Cordilleran Section - 97th Annual Meeting, and Pacific Section, American Association of Petroleum Geologists (April 9-11, 2001)

Paper No. 0
Presentation Time: 9:10 AM


HART, Earl W., 6 Vista Court, Corte Madera, CA 94925,

Numerous ridge-top depressions (sackungen) occur on and just below the crests of steep-sided ridges in the Cape Mendocino region (CMR). Based on the interpretation of 1941 and 1954 airphotos, 74 localities with anomalous ridge-top features were mapped and described between Cape Mendocino and Point Delgada. These features range in character from narrow linear troughs along ridge axes to more complex landforms on broad ridges that appear to be flattened and laterally spread. An analysis of mappable landforms shows that 84% of the localities included ridge-top troughs, 59% closed depressions, 31% scarps (including uphill-facing scarps and sidehill benches), and 14% swales. All but three localities occur in penetratively deformed terranes of the Franciscan Complex. Two-thirds of the localities are associated with deep-seated landslides. All gradations appear to exist between ridge-top depressions with no associated slides to features that clearly mimic or are part of adjacent landslides, suggesting a continuum and a common origin for ridge-top depressions and landslides. A similar conclusion was reached by McCalpin and Hart (1999) in the San Gabriel Mountains.

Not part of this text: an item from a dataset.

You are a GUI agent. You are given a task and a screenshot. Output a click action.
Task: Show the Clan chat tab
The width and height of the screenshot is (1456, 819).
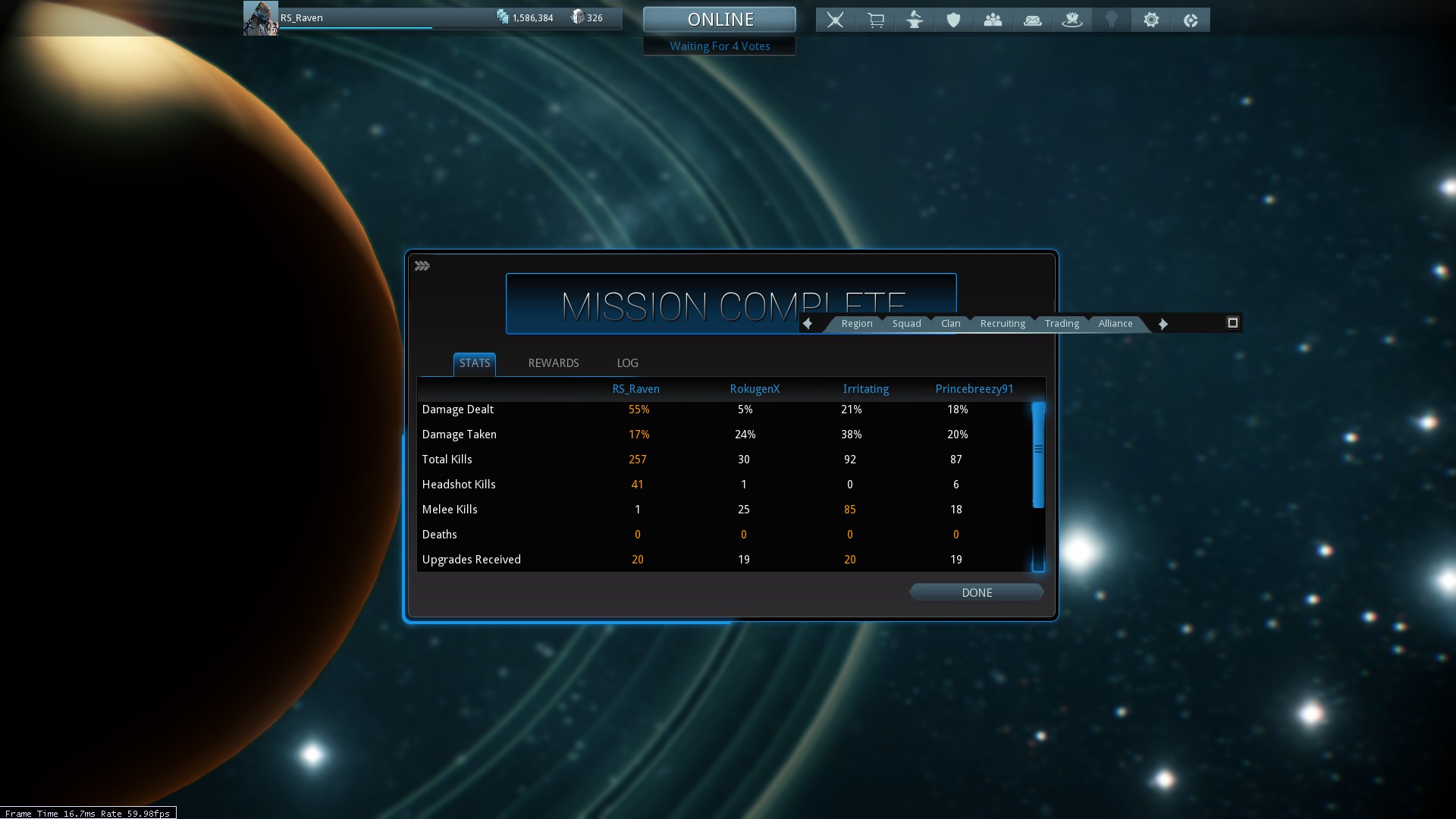(950, 324)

The chief origin of ridge-top depressions in the CMR very likely is seismic shaking, based on the following: 1) The CMR lies astride the highly seismic Mendocino Triple Junction; 2) ridge-top depressions in the CMR are quite similar to landforms reactivated by fracturing during the 1989 M7.1 Loma Prieta and previous earthquakes in the Santa Cruz Mts. (Nolan and Weber, 1998); and 3) small ridge-top grabens and cracks mapped after the 1992 M7.1 Petrolia earthquake (Dunklin, 1992; Stein et al, 1993) appear to coincide with some of the mapped features in the CMR. Based on airphoto reconnaissance, ridge-top depressions are relatively widespread in California's seismically active Coast and Transverse Ranges and constitute potential seismic hazards to structures. They may also be useful paleoseismic sites as they tend to form only in large earthquakes and may be particularly useful in areas of blind faults.